Book review – Coeliac disease: What you need to know!

I was flattered and very pleased to be asked to review Alex Gazzola’s new book, “Coeliac disease: what you need to know.”

Alex is a health journalist with several books under his belt already, all about allergies and intolerances, including: “Living with food allergies” and “Living with food intolerances”.

I am not a coeliac, but I do benefit from cutting out processed wheat and baked goods from my diet, and with the advent of another Coeliac Week (16-22 May 2011), I have decided that for the duration of my reading of this book I will eat gluten free. I actually feel much better for it; could I have more of a problem with gluten than I’ve been admitting? That’s another conversation altogether.

I’ve been enjoying fruit, gluten free (Genius bread) toast and nairns oat gluten free porridge. Quinoa stir fry, jacket potatoes and salads; a very healthy diet in fact.

But back to the subject in hand. I’m generally not very good at reading factual books. I love reading but usually I can be found buried behind a good novel so I wasn’t sure if I’d make it to the end.

I have however, been completely sucked in. I’ve learnt so much about what Coeliac disease really is, how complex diagnosis is, how challenging a GF diet can be, the emotional effects, which of all the chapters in the book, really struck a chord with me.

Having suffered with eczema and allergies all my life the emotional toll, depression and psychological effects are often not considered. You feel very alone, often in pain and very frustrated. Despite the fact Coeliac disease and allergies are on the increase, I often look at my friends who smoke, take drugs, eat whatever processed foods they like, but look much better than me. No red sore itchy skin for them. It seems unfair, and life avoiding certain foods is NOT easy. This chapter has been very well written, considered and understood; no mean feat from the author, who I know has no allergies and is not in fact a Coeliac himself. Well done Alex on this chapter. Often an area missed out and not discussed in other books I’ve read on this subject.

This book really has taught me a great deal and I count myself as somewhat of an expert in all things to do with allergies and gluten free. I even suspect, from going gluten free for just a few weeks, that I might well have a problem with gluten that I’ve been avoiding. Gluten or wheat denial. I usually follow this process with every new allergy I acquire. When you have a list of allergies as long as your arm, denial for new ones can be a big problem.

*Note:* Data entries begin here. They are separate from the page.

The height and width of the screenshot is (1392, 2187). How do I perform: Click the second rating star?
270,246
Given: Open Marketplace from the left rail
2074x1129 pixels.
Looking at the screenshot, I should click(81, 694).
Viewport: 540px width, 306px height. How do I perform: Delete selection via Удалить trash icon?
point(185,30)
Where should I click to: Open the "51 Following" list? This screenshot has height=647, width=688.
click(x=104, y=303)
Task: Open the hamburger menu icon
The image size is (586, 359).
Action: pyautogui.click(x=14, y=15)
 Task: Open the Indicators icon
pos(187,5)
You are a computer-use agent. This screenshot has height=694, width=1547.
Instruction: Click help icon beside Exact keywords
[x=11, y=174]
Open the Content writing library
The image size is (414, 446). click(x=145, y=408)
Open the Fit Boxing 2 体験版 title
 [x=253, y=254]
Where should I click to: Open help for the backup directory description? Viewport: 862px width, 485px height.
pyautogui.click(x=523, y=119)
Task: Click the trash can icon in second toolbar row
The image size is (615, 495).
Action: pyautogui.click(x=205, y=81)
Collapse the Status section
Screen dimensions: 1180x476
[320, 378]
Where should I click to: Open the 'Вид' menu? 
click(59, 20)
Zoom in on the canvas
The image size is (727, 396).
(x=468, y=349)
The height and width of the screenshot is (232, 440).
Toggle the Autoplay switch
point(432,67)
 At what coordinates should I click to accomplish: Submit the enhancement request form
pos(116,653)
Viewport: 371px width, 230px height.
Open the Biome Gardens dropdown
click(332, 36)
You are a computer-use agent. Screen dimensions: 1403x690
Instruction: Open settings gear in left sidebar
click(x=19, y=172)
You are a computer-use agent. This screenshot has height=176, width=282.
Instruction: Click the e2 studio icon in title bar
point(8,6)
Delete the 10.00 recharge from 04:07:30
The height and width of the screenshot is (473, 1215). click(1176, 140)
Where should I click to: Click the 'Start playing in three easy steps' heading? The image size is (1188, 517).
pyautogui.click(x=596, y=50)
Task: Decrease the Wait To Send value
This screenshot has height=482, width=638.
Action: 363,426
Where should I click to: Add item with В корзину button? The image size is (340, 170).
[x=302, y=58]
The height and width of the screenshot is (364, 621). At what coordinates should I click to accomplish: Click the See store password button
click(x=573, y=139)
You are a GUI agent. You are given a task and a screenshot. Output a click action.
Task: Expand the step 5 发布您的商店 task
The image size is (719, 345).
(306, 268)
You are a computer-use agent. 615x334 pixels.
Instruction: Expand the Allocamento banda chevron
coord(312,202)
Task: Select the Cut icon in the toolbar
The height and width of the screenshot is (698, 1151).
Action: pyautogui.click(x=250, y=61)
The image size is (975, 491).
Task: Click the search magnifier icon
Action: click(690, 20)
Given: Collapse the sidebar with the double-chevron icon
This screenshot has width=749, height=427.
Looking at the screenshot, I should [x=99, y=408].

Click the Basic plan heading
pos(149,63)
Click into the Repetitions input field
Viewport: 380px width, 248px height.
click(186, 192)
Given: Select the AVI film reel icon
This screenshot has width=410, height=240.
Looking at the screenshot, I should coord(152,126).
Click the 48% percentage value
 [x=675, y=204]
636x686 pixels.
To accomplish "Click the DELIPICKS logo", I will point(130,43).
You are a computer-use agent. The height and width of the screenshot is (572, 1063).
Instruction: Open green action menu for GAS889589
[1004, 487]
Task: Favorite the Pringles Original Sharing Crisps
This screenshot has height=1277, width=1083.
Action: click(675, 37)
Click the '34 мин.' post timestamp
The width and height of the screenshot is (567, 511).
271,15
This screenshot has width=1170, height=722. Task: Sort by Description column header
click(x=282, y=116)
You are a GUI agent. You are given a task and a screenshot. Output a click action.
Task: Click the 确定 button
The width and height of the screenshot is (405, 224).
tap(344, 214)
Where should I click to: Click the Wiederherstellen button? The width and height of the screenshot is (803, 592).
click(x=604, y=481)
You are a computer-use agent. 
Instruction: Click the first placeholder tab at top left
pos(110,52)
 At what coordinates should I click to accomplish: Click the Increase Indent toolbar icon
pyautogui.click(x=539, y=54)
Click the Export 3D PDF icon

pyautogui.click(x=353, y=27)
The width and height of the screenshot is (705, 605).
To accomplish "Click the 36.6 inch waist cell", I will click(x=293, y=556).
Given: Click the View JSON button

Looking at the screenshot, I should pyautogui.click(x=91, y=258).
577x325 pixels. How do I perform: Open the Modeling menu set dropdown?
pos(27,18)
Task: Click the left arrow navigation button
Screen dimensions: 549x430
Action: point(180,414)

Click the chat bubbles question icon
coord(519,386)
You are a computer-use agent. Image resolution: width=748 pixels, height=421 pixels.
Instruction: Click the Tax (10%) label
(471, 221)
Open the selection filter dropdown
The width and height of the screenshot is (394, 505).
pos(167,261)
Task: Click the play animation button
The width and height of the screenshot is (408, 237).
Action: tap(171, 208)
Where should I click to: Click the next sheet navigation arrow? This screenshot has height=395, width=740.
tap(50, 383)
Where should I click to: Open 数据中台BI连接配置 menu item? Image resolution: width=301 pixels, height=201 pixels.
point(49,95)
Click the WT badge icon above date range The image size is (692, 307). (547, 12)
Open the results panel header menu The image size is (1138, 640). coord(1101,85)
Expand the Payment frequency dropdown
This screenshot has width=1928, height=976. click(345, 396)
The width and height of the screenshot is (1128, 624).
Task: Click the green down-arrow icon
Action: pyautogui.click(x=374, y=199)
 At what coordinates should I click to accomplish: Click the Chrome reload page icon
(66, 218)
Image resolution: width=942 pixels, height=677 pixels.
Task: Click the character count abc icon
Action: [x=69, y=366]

The only section I would have liked a bit more information was in Chapter 5, Food Sense: diet and nutrition. Where moderate and low GI diets are discussed “a few fruits” (moderate GI diet) and “many fruits” (low GI diet) were mentioned. I’d have loved to have been told which fruits! I’m being very critical here, but when reading it I just thought: what a shame we don’t find out which fruits. I’m sure it’s not hard to discover, and I intend to do my own research to discover just which fruits we’re talking about here.

If you have Coeliac disease, or even suspect that you might have a sensitivity to wheat and gluten, this is a must read, bible of a book, packed full of everything you’ll ever need to know. It’s well written, concise and very informative. I will be keeping my copy and referring to it regularly (Alex it will not be going on ebay – even with your signature inside, honest!). Some chapters, such as the one about Testing and Diagnosis, are very complex and will need re-reading I think. There is a huge amount of information packed into this slim little volume.

The chapter on future treatments and therapies was also very interesting, especially with the recent news that scientists in Australia are working on a vaccine for coeliac disease. If you’re interested you can read
Coeliac Disease Vaccine in Trial Stage on the Third Age website.

You can read another review of Alex’s book on the free-from gluten blog.

And finally, if you’re interested you should read what Alex set out to achieve on the Foods Matter website which also has links to buy online on Amazon, or cheaper direct from Foods Matter.

Have you read it? Are you tempted? I have really enjoyed this book and would recommend it to anyone with Coeliac disease, wheat or gluten intolerance or food sensitivities. It’s a very good read. Well done Alex!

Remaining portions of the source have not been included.